The Data Entry Paradox

Everyone, including this blog writer, has been touting the virtues of the vast troves of data already or soon to be available in the electronic health record (EHR), which will usher in the learning healthcare system [1, 2]. There is sometimes unbridled enthusiasm that the data captured in clinical systems, perhaps combined with research data such as gene sequencing, will effortlessly provide us knowledge of what works in healthcare and how new treatments can be developed [3, 4]. The data is unstructured? No problem, just apply natural language processing [5].

I honestly share in this enthusiasm, but I also realize that it needs to be tempered, or at least given a dose of reality. In particular, we must remember that our great data analytics and algorithms will only get us so far. If we have poor underlying data, the analyses may end up misleading us. We must be careful for problems of data incompleteness and incorrectness.

There are all sorts of reasons for inadequate data in EHR systems. Probably the main one is that those who enter data, i.e., physicians and other clinicians, are usually doing so for reasons other than data analysis. I have often said that clinical documentation can be what stands between a busy clinician and going home for dinner, i.e., he or she has to finish charting before ending the work day.

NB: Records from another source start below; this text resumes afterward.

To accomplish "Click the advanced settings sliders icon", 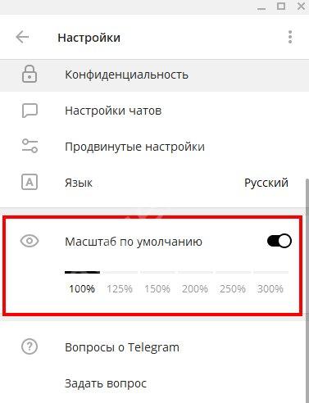I will coord(30,146).
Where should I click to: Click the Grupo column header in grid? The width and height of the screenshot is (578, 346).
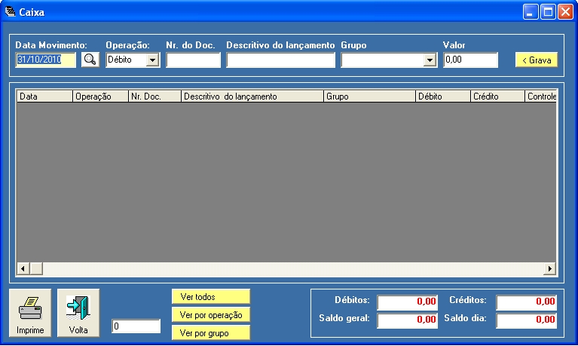pos(369,96)
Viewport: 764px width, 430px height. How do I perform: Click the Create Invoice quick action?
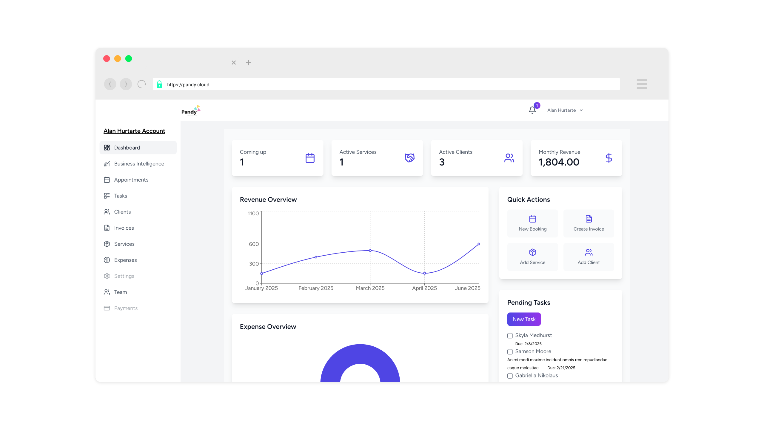[589, 223]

I also know of many clinicians whose enthusiasm for entering correct and complete data is tempered by their view of the entry of it as a data blackhole. That is, they enter data in but never derive out its benefits. I like to think that most clinicians would relish the opportunity to look at aggregate views of their patients in their practices and/or be able to identify patients who are outliers in one measure or another. Yet a common complaint I hear from clinicians is that data capture priorities are more driven by the hospital or clinic trying to maximize their reimbursement than to aid clinicians in providing better patient care.

Another challenge for clinicians is the time required for electronic data entry. There is no question that the 20th century means of clinical documentation, mostly consisting of scribbling illegible notes on paper, was much easier and faster than typing and/or clicking. While I think that few clinicians want to go back to hand-written notes, there is an appeal of their ease of use, at least for the person doing the entry.

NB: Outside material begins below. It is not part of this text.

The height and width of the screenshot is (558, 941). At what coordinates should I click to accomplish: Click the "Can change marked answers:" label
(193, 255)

Related to the time for electronic data entry is the “tension” between structured data, which makes aggregation and analysis easier, and “flexible” (or narrative) data, which allows the clinician to tell the story of the patient [6]. Many clinicians report that excess structuring of data (i.e., pointing and clicking) loses the story of the patient, although those who process the data know that structured data is easier to analyze.

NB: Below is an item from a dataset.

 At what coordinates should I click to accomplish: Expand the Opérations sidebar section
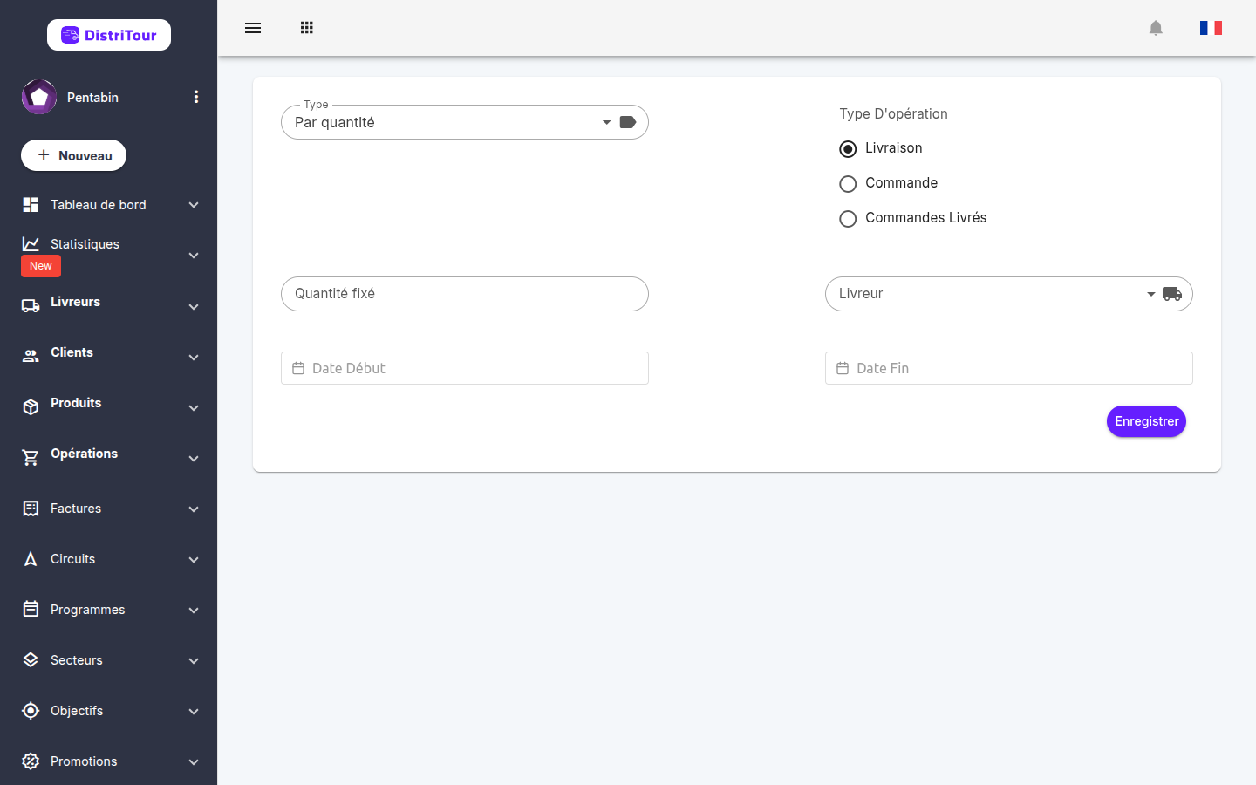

An additional challenge for electronic data entry for clinicians is the shift of the focus from the patient to the computer. This was exemplified in a cartoon published earlier this year in JAMA that showed a 7-year-old’s sketch of an exam room with the physician hunched over the computer, his back turned away from the patient and her family [7] (the sketch viewable at http://jama.jamanetwork.com/article.aspx?articleid=1187932).

An excellent example of the promise but limitations of current data entry systems was recently documented by Parsons et al. [8], who found in a wide sample of primary care EHRs in New York City that the accuracy of data for measuring breast cancer screening quality measures was highly variable due to differing practices in documentation, workflow, and related factors. While some physicians had the quality of their care measured accurately, for many others it was underestimated due to data limitations and not the care they provided.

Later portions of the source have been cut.